Objective: To evaluate the real-world impact of PET-CT fusion imaging on cancer staging, treatment planning, metabolic response assessment, and progression-free survival (PFS) across five major tumor types.
Methods: This retrospective cohort study was conducted at a tertiary care cancer center in Sindh, Pakistan, from January 2020 to December 2023. A total of 152 patients with histologically confirmed malignancies—non-small cell lung cancer (n=41), lymphoma (n=38), colorectal cancer (n=29), breast cancer (n=22), and head and neck squamous cell carcinoma (n=22)—were included. All underwent baseline and follow-up ^18F-FDG PET-CT scans. Data on demographic profiles, tumor stage, PET parameters (SUVmax, MTV, TLG), and treatment modifications were recorded. Staging alterations, metabolic response (CMR, PMR, SMD, PMD), and correlation with 2-year PFS were statistically analyzed.

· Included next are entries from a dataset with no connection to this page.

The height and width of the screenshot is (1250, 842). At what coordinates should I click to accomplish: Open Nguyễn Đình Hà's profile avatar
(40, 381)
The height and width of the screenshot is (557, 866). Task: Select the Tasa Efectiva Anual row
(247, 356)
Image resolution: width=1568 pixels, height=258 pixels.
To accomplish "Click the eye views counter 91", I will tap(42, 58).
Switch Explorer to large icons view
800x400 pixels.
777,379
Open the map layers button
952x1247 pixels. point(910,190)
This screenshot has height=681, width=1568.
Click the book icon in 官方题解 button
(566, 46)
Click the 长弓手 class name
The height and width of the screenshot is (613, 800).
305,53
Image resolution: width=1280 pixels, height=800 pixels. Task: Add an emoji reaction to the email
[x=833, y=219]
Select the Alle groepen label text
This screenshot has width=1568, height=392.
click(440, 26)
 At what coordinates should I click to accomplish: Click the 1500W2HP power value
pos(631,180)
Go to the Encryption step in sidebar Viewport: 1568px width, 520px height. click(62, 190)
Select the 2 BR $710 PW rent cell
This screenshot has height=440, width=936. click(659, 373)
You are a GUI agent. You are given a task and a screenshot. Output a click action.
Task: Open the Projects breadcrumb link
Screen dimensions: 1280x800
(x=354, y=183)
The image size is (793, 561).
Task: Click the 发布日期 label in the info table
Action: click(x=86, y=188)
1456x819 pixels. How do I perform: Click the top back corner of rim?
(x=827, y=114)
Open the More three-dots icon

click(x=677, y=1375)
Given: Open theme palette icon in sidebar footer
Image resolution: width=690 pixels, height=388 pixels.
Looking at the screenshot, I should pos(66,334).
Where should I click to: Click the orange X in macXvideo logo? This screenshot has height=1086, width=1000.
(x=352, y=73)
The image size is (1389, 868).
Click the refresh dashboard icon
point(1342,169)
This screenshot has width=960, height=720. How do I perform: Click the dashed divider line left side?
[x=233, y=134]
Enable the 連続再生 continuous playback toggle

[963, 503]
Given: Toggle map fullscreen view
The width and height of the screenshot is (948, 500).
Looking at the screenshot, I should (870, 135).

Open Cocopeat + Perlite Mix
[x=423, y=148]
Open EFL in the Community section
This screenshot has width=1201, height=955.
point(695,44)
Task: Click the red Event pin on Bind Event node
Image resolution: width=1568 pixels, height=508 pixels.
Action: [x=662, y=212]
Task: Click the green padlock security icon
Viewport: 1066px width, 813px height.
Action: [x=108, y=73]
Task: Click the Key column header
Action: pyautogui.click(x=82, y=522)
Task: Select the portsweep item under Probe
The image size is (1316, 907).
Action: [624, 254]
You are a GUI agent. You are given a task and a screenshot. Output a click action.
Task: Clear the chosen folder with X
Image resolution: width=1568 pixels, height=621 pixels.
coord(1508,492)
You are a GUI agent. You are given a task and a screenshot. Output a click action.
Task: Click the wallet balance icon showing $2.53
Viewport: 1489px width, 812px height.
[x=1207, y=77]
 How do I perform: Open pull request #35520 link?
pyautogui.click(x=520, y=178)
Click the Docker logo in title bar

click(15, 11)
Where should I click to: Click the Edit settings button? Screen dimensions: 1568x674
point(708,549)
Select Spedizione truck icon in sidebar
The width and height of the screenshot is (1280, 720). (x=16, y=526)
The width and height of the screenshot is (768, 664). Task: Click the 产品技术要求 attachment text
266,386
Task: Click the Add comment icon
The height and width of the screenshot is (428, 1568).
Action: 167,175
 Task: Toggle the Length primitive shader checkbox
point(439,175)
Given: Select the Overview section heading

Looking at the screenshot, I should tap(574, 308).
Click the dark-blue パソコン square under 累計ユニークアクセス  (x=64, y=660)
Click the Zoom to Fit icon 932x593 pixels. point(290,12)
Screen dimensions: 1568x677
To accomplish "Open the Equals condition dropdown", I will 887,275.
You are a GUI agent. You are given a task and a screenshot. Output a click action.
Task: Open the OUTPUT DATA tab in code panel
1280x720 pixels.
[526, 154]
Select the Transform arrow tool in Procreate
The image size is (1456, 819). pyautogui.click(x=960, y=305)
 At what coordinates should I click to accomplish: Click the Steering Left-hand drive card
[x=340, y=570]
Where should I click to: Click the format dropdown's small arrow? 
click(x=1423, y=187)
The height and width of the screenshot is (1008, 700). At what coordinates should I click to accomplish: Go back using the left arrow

Results: Staging was modified by PET-CT in 34% of patients, with 28% upstaged and 11% downstaged. Treatment plans were altered in 35% of cases, including 14 surgical cancellations and 18 radiotherapy plan revisions. Complete metabolic response (CMR) was observed in 30% of patients and was significantly associated with 88% 2-year PFS, compared to 16% in those with progressive metabolic disease (p<0.001). PET-CT demonstrated high recurrence detection accuracy (sensitivity 91%, specificity 84%).
Conclusion: PET-CT significantly influences staging, guides personalized treatment planning, and serves as a prognostic marker in oncology. Its integration with radiomics, artificial intelligence, and novel radiotracers is poised to enhance its diagnostic power and clinical utility in the evolving landscape of precision oncology.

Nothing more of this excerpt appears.